Rejet 10 décembre 2024
Rejet 10 septembre 2025
Commentaire • 0
Sur la décision
| Référence : | TA Bordeaux, 5e ch., 10 déc. 2024, n° 2404577 |
|---|---|
| Juridiction : | Tribunal administratif de Bordeaux |
| Numéro : | 2404577 |
| Type de recours : | Excès de pouvoir |
| Dispositif : | Rejet |
| Date de dernière mise à jour : | 30 mai 2025 |
Texte intégral
Vu la procédure suivante :
Par une requête, des pièces complémentaires et un mémoire en réplique, enregistrés les 21 et 23 juillet, 11 septembre et le 25 octobre 2024, M. B F représenté par Me Perrin, avocate, demande au tribunal :
1°) d’annuler l’arrêté du 23 janvier 2024 par lequel le préfet de la Gironde a refusé de lui délivrer un titre de séjour, l’a obligé à quitter le territoire français dans un délai de trente jours, a fixé le pays de destination et lui a interdit de retourner sur le territoire français pendant deux ans ;
2°) d’enjoindre au préfet de la Gironde de lui délivrer un récépissé de première demande de titre de séjour avec autorisation de travail ou à défaut, de procéder au réexamen de sa situation dans un délai d’un mois suivant la notification du jugement à intervenir et de lui remettre dans l’attente une autorisation provisoire de séjour, sous astreinte de 150 euros par jour de retard ;
3°) de mettre à la charge de l’Etat le versement à son conseil de la somme de 1 800 euros en application des dispositions combinées de l’article L. 761-1 du code de justice administrative et de l’article 37 de la loi du 10 juillet 1991.
Il soutient que :
— le refus de séjour est insuffisamment motivé en fait et entaché d’un défaut d’examen particulier de sa situation dès lors qu’il n’a pas pris en considération les caractéristiques de l’emploi pour lequel il disposait d’une promesse d’embauche ni ses qualifications ;
— le refus de séjour est entaché d’erreur de faits dès lors que le préfet a considéré qu’il ne justifiait pas d’une ancienneté de séjour significative alors qu’il réside en France depuis sept ans et a produit l’ensemble des éléments permettant de démontrer sa présence constante sur le territoire français ;
— l’obligation de quitter le territoire français est fondée sur un refus de séjour illégal ;
— cette décision a été prise par une autorité incompétente ;
— cette décision porte une atteinte disproportionnée à son droit au respect de sa vie privée et familiale tel que garanti par les stipulations de l’article 8 de la convention européenne de sauvegarde des droits de l’homme et des libertés fondamentales ;
— le préfet a commis une erreur manifeste dans l’appréciation de sa situation ;
— la décision fixant le pays de destination est fondée sur une obligation de quitter le territoire français illégale ;
— elle méconnait les stipulations de l’article 3 de la convention européenne de sauvegarde des droits de l’homme et des libertés fondamentales ;
— l’interdiction de retour sur le territoire français est fondée sur une obligation de quitter le territoire français illégale ;
— cette décision est insuffisamment motivée ;
— le préfet a commis une erreur dans l’appréciation de sa situation.
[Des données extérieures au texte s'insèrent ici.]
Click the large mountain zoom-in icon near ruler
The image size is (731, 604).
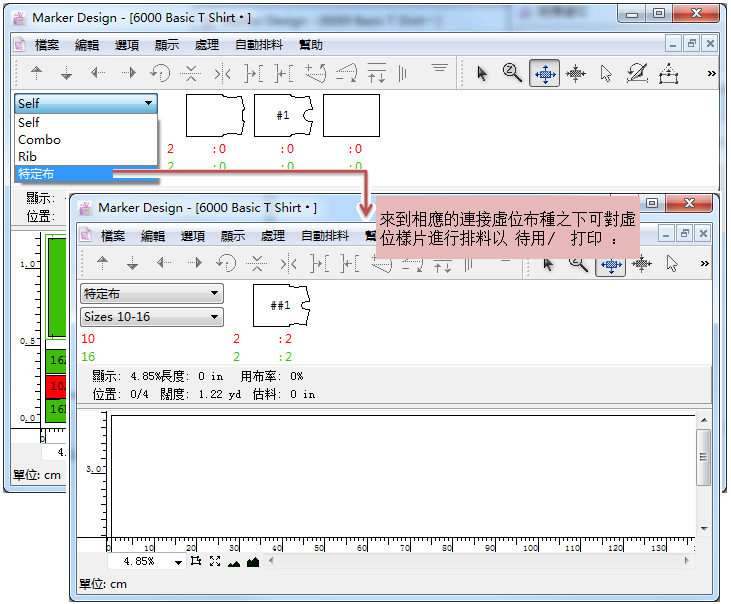coord(253,562)
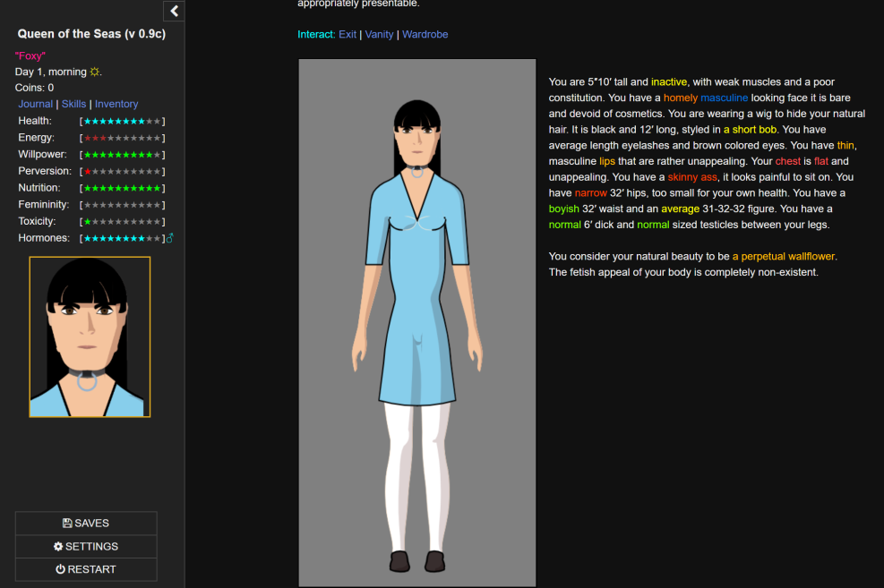
Task: Click the Nutrition star bar
Action: coord(122,188)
Par un mémoire en défense enregistré le 18 septembre 2024 le préfet de la Gironde conclut au rejet de la requête.
Il fait valoir qu’aucun des moyens de la requête n’est fondé.
M. F a obtenu l’aide juridictionnelle totale par une décision du 28 mai 2024.
Vu les autres pièces du dossier.
Vu :
— la convention européenne de sauvegarde des droits de l’homme et des libertés fondamentales ;
— le code de l’entrée et du séjour des étrangers et du droit d’asile ;
— le code des relations entre le public et l’administration ;
— la loi n° 91-647 du 10 juillet 1991 ;
— le code de justice administrative.
La présidente de la formation de jugement a dispensé le rapporteur public, sur sa proposition, de prononcer des conclusions à l’audience.
Les parties ont été régulièrement averties du jour de l’audience.
Le rapport de Mme Chauvin a été entendu au cours de l’audience publique.
Considérant ce qui suit :
1. M. F, ressortissant nigérian né le 16 septembre 1986, est entré irrégulièrement en France au mois de novembre 2016. Par une décision rendue le 7 juin 2018, la Cour nationale du droit d’asile (CNDA) a rejeté sa demande d’asile. Le préfet de la Gironde a pris à son encontre un arrêté portant refus de séjour et obligation de quitter le territoire français le 1er août 2018. Par une décision du 22 avril 2022, l’Office français de protection des réfugiés et des apatrides (OFPRA) a déclaré irrecevable sa demande de réexamen. Le 2 août 2023, M. F a demandé un titre de séjour mention « vie privée et familiale » ainsi que son admission exceptionnelle au séjour sur le fondement de l’article L. 435-1 du code de l’entrée et du séjour des étrangers et du droit d’asile. Par un arrêté du 23 janvier 2024, le préfet de la Gironde a refusé de l’admettre au séjour, l’a obligé à quitter le territoire français dans un délai de trente jours, a fixé le pays de destination et lui a interdit de retourner sur le territoire français pendant deux ans. M. F demande l’annulation de cet arrêté.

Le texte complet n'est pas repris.